A New Metric For Executive Pay

Many companies have been shifting the focus to sustainability practices, and one way to prove that is by tying executive’s paychecks to environmental, social, and governance (ESG) performance.

Key Details

  • More companies have been shifting focus to a bigger picture and changing business practices to match.
  • A large number of S&P 500 companies are paying executives based on some form of ESG performance.
  • In 2021, 73% of companies began linking pay to ESG performance marking a big jump from 66% in 2020, according to the Conference Board analysis.

Why it’s news

Many large businesses have been shifting company focus to ESG related issues to help build a better business.

In order to drive home the importance of these topics many S&P 500 companies have begun tying executive pay to ESG performance. 

Two of the biggest focuses have been with diversity and climate change. The biggest increase has been in companies’ use of diversity, equity & inclusion (DEI) goals, rising from 35% in 2020 to 51% in 2021, according to the Conference Board analysis.
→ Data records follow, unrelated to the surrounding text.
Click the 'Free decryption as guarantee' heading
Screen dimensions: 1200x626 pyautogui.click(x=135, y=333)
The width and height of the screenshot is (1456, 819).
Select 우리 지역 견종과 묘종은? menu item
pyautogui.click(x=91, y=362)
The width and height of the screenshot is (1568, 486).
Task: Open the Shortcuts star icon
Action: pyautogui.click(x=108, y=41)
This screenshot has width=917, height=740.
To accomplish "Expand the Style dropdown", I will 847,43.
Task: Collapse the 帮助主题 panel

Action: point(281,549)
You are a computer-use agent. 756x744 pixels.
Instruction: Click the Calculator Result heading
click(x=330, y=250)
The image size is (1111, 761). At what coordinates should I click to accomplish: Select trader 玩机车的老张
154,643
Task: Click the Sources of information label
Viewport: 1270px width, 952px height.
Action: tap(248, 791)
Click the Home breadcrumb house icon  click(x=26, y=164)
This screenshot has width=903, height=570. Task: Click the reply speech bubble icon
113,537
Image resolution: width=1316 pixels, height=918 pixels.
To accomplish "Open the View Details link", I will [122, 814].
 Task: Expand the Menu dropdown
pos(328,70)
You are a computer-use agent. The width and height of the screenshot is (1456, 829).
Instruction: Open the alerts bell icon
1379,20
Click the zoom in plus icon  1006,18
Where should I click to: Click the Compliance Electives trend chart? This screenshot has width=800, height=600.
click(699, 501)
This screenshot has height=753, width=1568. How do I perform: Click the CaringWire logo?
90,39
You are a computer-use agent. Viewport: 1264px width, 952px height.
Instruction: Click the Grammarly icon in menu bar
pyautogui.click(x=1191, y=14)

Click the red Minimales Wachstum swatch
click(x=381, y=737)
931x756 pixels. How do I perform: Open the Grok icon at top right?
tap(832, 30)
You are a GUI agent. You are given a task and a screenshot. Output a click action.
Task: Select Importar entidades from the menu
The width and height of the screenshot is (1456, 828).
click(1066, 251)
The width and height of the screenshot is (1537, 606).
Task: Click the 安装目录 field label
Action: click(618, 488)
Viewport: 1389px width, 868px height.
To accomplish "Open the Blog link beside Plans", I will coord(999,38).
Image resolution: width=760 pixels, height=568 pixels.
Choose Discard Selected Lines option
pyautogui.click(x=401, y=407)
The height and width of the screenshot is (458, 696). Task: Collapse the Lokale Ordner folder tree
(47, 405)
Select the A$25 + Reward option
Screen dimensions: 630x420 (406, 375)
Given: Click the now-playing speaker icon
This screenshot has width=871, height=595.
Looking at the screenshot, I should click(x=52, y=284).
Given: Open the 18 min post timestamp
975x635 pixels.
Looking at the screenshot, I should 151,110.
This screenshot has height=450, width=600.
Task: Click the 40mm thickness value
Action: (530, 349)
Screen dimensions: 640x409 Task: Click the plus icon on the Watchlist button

The number of S&P 500 companies that tied climate change goals to executive pay also went up considerably, from 10% in 2020 to 19% in 2021.

The analysis found that the main reason these companies have been tying ESG performance to executive pay is to instill in the company how important these ESG goals are. If the highest paid people in the company are being affected by these goals, then it must be really important.

Concerns

Many concerns have been raised with the act of tying executive pay to ESG goals.

Some concerns lie in the fact that some ESG goals are difficult to measure. If the goals can’t adequately be measured then how is pay going to be accurate? Many think that there are other ways to instill the importance of ESG goals without affecting executive pay.

The conference board analysis says it is a good idea to consider ESG goals for two years before allowing it to affect executive pay. That allows for enough time to see if those goals are truly relevant for the business.